La economía circular —un modelo que busca reducir residuos y maximizar el aprovechamiento de recursos— se ha convertido en un concepto atractivo dentro de las agendas gubernamentales. No obstante, su implementación efectiva requiere mucho más que infraestructura: demanda regulación estricta, participación del sector privado y mecanismos claros de seguimiento. Elementos que, en múltiples proyectos similares en el país, han quedado cortos frente a las expectativas.

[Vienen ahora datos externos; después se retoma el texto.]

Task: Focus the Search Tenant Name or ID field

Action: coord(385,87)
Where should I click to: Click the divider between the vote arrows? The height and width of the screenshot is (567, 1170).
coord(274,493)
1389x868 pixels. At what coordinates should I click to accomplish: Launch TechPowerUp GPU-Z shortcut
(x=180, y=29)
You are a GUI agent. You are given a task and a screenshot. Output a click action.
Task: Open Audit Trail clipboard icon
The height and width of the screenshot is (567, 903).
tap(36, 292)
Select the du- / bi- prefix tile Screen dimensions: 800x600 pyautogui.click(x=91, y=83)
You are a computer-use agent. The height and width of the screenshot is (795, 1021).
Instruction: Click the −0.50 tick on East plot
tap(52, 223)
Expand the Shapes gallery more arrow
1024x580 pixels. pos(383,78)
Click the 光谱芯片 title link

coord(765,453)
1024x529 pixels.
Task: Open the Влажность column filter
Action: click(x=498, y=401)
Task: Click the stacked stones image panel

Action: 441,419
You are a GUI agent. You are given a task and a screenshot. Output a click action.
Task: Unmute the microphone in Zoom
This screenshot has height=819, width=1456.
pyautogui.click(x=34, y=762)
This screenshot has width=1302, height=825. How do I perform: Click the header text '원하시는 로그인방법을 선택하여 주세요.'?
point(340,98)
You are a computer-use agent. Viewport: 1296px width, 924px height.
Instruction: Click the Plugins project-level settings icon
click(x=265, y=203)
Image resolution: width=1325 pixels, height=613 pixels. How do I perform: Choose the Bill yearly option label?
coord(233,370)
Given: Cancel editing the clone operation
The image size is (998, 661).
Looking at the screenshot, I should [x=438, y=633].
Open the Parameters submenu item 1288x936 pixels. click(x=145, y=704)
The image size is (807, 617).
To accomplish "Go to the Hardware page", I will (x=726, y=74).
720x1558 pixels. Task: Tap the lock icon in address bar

El caso de San José Chiapa no es menor. La zona ya ha sido presentada anteriormente como polo de desarrollo industrial, con promesas de crecimiento económico que no siempre han permeado de manera equitativa en la población local. En ese contexto, el nuevo parque plantea una duda clave: ¿se trata de un proyecto estructural de largo plazo o de una apuesta mediática con fines de posicionamiento político?
Desde el Gobierno de Puebla se ha destacado el potencial del parque para generar empleos y atraer inversión. Sin embargo, hasta ahora no se han detallado con claridad los mecanismos de operación, los actores involucrados ni los indicadores que permitirán evaluar su éxito. La falta de transparencia en etapas tempranas suele ser un síntoma recurrente en proyectos que, con el tiempo, terminan diluyéndose o quedando por debajo de lo prometido.
Además, el momento del anuncio no pasa desapercibido. En un entorno donde las agendas públicas comienzan a cruzarse con los calendarios políticos, iniciativas de este tipo pueden funcionar tanto como políticas públicas como herramientas de narrativa gubernamental.
El reto para la administración estatal no será solo inaugurar el Parque de Economía Circular, sino demostrar que puede sostenerlo, operarlo con eficacia y traducirlo en beneficios reales para la ciudadanía. De lo contrario, el proyecto corre el riesgo de convertirse en otro símbolo de buenas intenciones que no logran materializarse.